4 steps to building a business case for new HR software
Know HR software will be good for your business, but struggling to get your colleagues on-board? Here’s how to build a strong business case for a new HR system.
We know from research reported on Businesswire that before the pandemic around 20 percent of companies worldwide were using some form of cloud-based HR Software as a Service (SaaS), platform.
As you would expect, given the unique pressures of the pandemic by the end of 2021 this figure had grown significantly to a 47% uptake of cloud-based HR SaaS, and unsurprisingly is expected to increase to nearly 60% in 2023.
This points to a lot of HR software buying activity, which means many of you HR professionals will be building HR software business cases. Launching a business case for new HR software at a time when budgets are squeezed requires a robust approach, so here are some tips on how to do that.
1. Identify HR pain points to build impetus from the start.
One of the best ways to create initial impetus around your business case for HR SaaS is to identify pain points. Get all your key stakeholders and management team on a call and invite them to tell you their HR process pain points, which may be things like:
- Finance teams are frustrated with having to spend excessive time manually inputting HR data.
- HR teams spend too much time manually preparing reports.
- Line managers spend excessive amounts of time processing holiday and sickness forms.
- Disparate HR systems and spreadsheets making reporting and operational processes chaotic, inefficient, and stressful.
- Lack of workforce visibility and metrics to support critical decisions leading to a lot of guesswork.
- Overwhelmed by recruitment demands with CV sifting, interview scheduling, and communications performed in a tedious and labour-intensive way.
- Employee appraisal process is tedious and labour-intensive and employees are not engaged with it.
- HR systems are not accessible from mobile or outside the office or from overseas making interaction with HR cumbersome.
To build on this impetus and maintain momentum, agree on a date within 2 to 4 weeks to come back to the stakeholders with the ‘answers to their prayers’, e.g. your solid business case.
2. Convert pain points to coherent business needs/requirements.
You are now in a position to start building your business case. Start by addressing each stakeholder’s pain points and converting this to a coherent need that can be remedied, for example:
‘Finance teams are frustrated with having to spend time excessive time manually inputting HR data which is slowing down monthly reporting.’
becomes,
Need an HR system that formally integrates with existing payroll and finance reporting software for seamless data transfer.’
Or,
‘Line managers are frustrated at spending too much time spent processing holiday and sickness forms.’,
Becomes,
Need a browser and mobile-accessible HR system that automates holiday and sickness notifications and recording.

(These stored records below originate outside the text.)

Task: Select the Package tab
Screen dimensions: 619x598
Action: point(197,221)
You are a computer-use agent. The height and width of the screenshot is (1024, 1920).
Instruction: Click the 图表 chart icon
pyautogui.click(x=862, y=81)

At the end of this process, you’ll have created a list of HR software requirements which, when delivered within your HR SaaS will satisfy or even delight stakeholders by addressing their pain points. Why not take a quick moment to find out if Sense’s HR software satisfies your criteria?
3. Financially quantify the ROI
Now that the stakeholder’s pain points have been addressed, they will most likely lobby in favour of your proposal. But they may not be the actual decision-makers.
To get the budget-holding inner circle to loosen the purse strings you’ll need to build a financially irresistible case that they simply can’t say no to.
This will involve building a very credible ROI figure by quantifying the financial saving made to the business when it is resolved with HR SaaS. For example, an examination of time-sheet data might show the exact time being spent on manually inputting HR data and therefore how much time/money will be saved if it is automated using HR SaaS. This kind of forensic clarity will be essential to winning over budget holders, especially in the current economic climate.
By the end of this process, you should have a compelling annual saving figure by using HR SaaS which may even offset the cost of new HR SaaS!
4. Presenting your case
In terms of pitching your business case, know your audience. For example, some stakeholders may want a PowerPoint, others may want a summary, and others (finance probably) may want an excel sheet they can play with. C-level execs are often influenced by external benchmarks: if you can show your competition is using HR SaaS, they may be more inclined to follow suit.
Prepare for pitfalls and detractors. If you know one manager will do their Peter Jones Dragon’s Den impression and grill you for numbers, be ready! IT leaders will be interested in security and implementation requirements, so perhaps have a relevant link ready for them. The more legally minded will be interested in contracts so ensure you know the HR SaaS terms and conditions, or again, have a relevant link handy.
With a strong ROI-based proposal and a pitch that focuses on the pain points and motivators of specific stakeholders, you will have every chance of securing the budget you need.
In the current climate where business budgets are being pressurised by the cost-of-living crisis, reduced consumer demand, and inflation, prudent business owners are actually looking for efficiency gains. Therefore, your leaders should welcome well-constructed HR SaaS business cases that promise to deliver game-changing efficiency and capability gains.